Problem requirements
Retype every line of the listing below word for word, leaving out the pictures.

Excerpted data
******************************
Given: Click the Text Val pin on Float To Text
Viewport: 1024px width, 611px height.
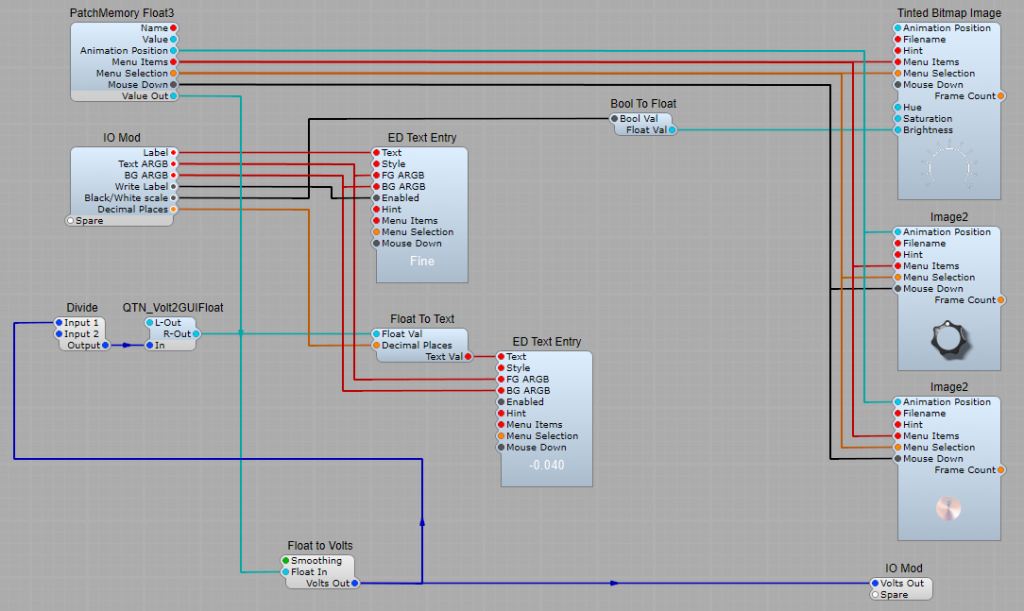Looking at the screenshot, I should (x=468, y=357).
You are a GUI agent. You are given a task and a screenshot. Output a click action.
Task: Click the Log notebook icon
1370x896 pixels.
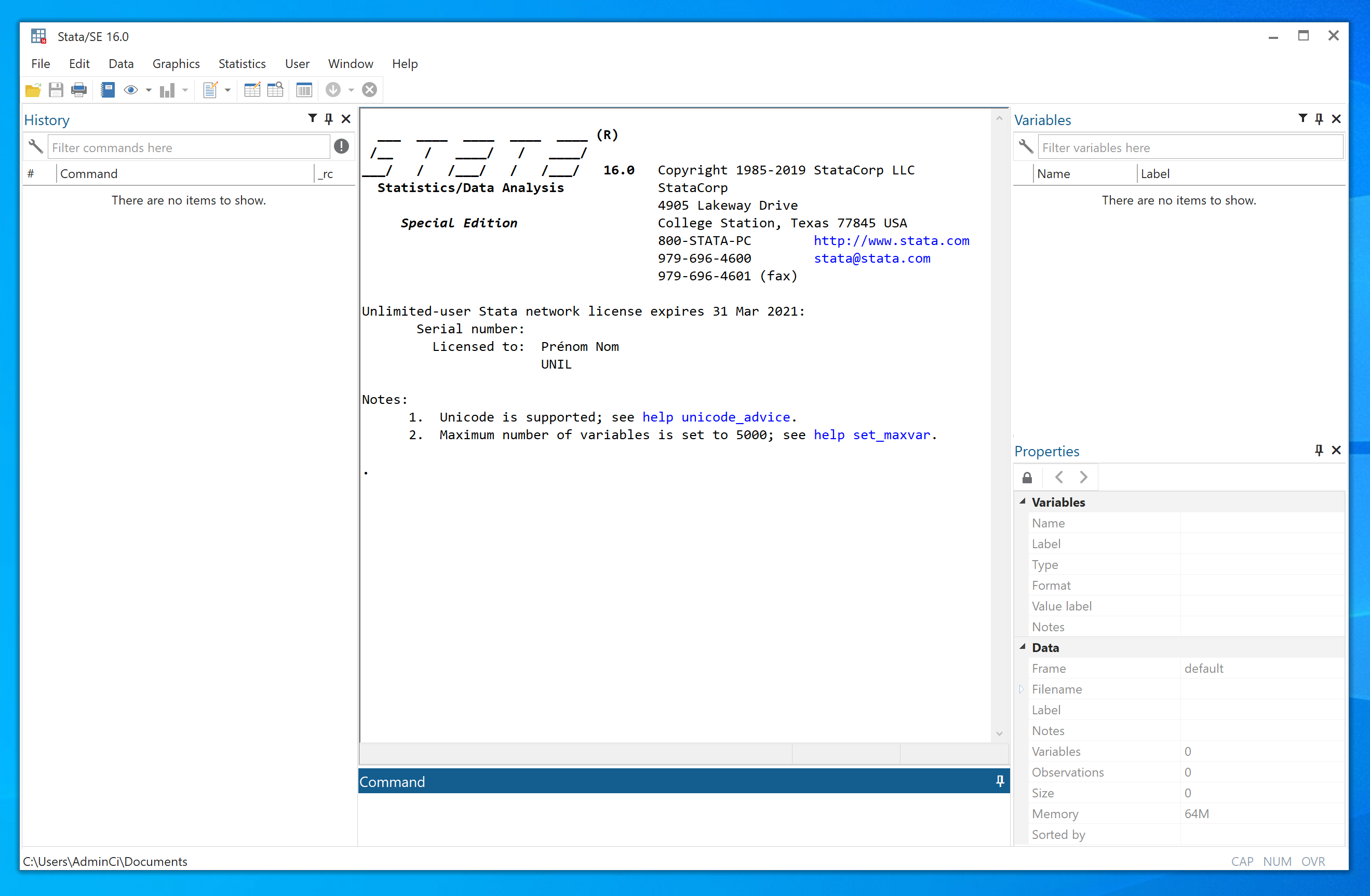coord(108,90)
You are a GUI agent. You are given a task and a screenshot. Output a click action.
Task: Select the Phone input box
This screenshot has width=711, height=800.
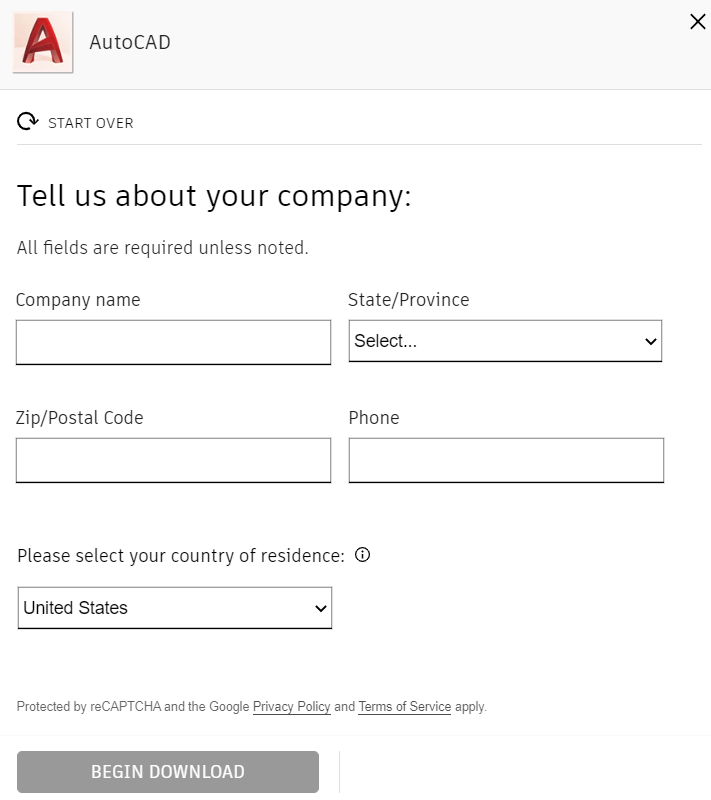[x=506, y=460]
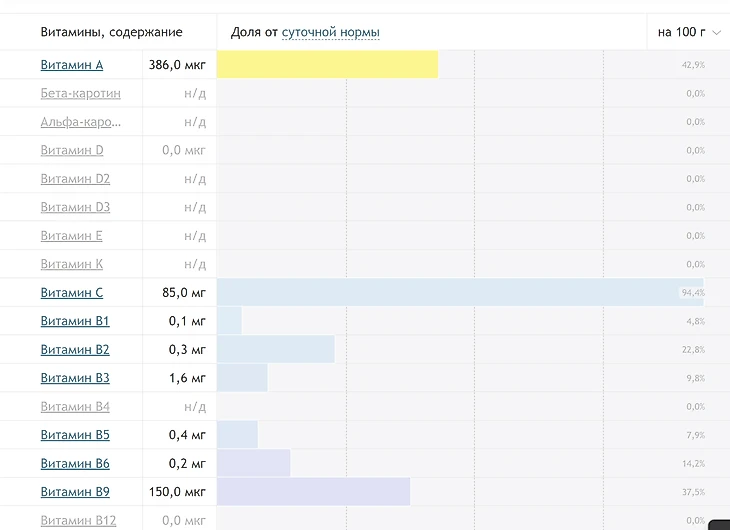Image resolution: width=730 pixels, height=530 pixels.
Task: Click the dark widget in bottom-right corner
Action: pos(720,524)
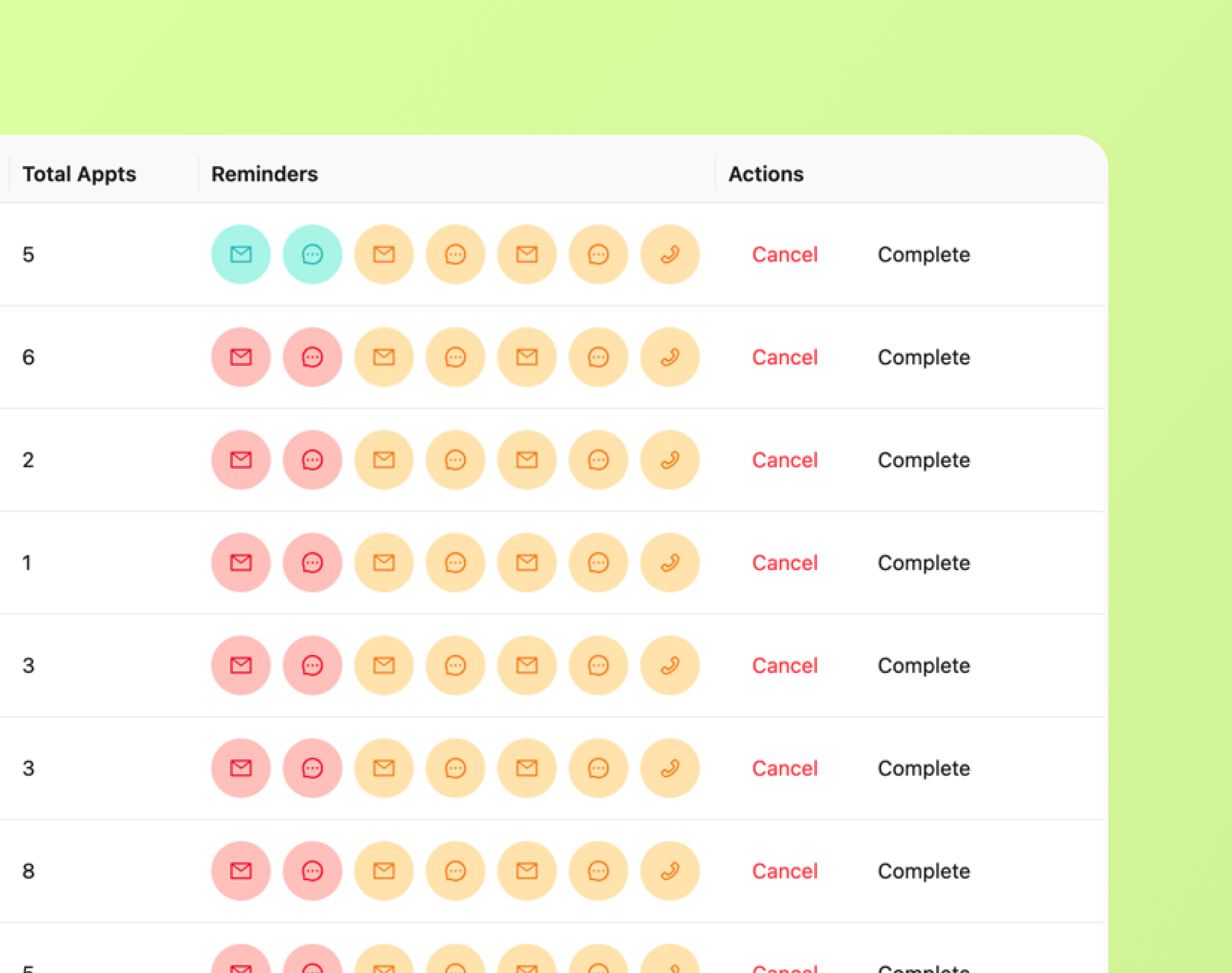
******************************
Solution below
Given: Click the Text Val pin on Float To Text
Viewport: 1024px width, 611px height.
Looking at the screenshot, I should (x=468, y=357).
You are a GUI agent. You are given a task and a screenshot. Output a click action.
Task: Click the Log notebook icon
1370x896 pixels.
coord(108,90)
You are a GUI agent. You are given a task and a screenshot. Output a click action.
Task: Select the Phone input box
This screenshot has width=711, height=800.
[x=506, y=460]
Image resolution: width=730 pixels, height=530 pixels.
Task: Click the dark widget in bottom-right corner
Action: pos(720,524)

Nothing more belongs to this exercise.